Analysis of histone H3 eviction from the GAL1 (A), GAL7 (B) and GAL10 (C) coding sequences following 30 min transcriptional induction in the Δrad26, Δasf1, Δrad26Δasf1 and wild-type strains.

Growth analysis of the Δswi2, Δrad26, Δswi2Δrad26 and wild-type strains in the solid YPD, YPG, and YPG plus antimycin growth media (A), and liquid YPG medium (B). Fold increase of Rpb1p association with the GAL1 coding sequence following 90 min induction in the Δrad26, Δswi2, Δswi2Δrad26 and wild-type strains (C). Fold increase is the ratio of ChIP signal following 90 min induction to that prior to induction. (D) RT-PCR analysis of GAL1 mRNA following 90 min induction in YPG. (E) Analysis of histone occupancy at the GAL1 coding sequence in the Δrad26, Δswi2, Δswi2Δrad26 and wild-type strains following 90 min transcriptional induction in YPG.

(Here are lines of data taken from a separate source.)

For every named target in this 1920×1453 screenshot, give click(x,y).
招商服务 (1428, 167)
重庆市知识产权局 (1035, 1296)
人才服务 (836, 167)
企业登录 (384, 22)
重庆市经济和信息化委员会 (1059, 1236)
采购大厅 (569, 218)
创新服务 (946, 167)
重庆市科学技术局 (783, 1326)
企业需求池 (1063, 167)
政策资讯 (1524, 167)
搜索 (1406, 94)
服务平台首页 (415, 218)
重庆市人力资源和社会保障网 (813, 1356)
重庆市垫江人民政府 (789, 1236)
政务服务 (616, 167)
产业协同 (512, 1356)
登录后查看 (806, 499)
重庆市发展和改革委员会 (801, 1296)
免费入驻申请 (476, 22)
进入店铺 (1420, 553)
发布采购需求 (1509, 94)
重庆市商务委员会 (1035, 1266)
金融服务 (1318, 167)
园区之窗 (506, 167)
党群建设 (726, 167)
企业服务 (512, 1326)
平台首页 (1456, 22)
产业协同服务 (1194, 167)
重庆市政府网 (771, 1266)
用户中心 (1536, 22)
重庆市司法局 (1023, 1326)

Rad26p does not alter the eviction of histone H3 from the INO1 (A), CTT1 (B) and STL1 (C) coding sequences following transcriptional induction. Both the wild-type and mutant strains were grown and cross-linked as in Figure 9. Immunoprecipitation was performed as in Figure 3. (D) Rad26p facilitates the association of RNA polymerase II with the STL1, CTT1 and INO1 coding sequences. Immunoprecipitation was performed as in Figure 1B.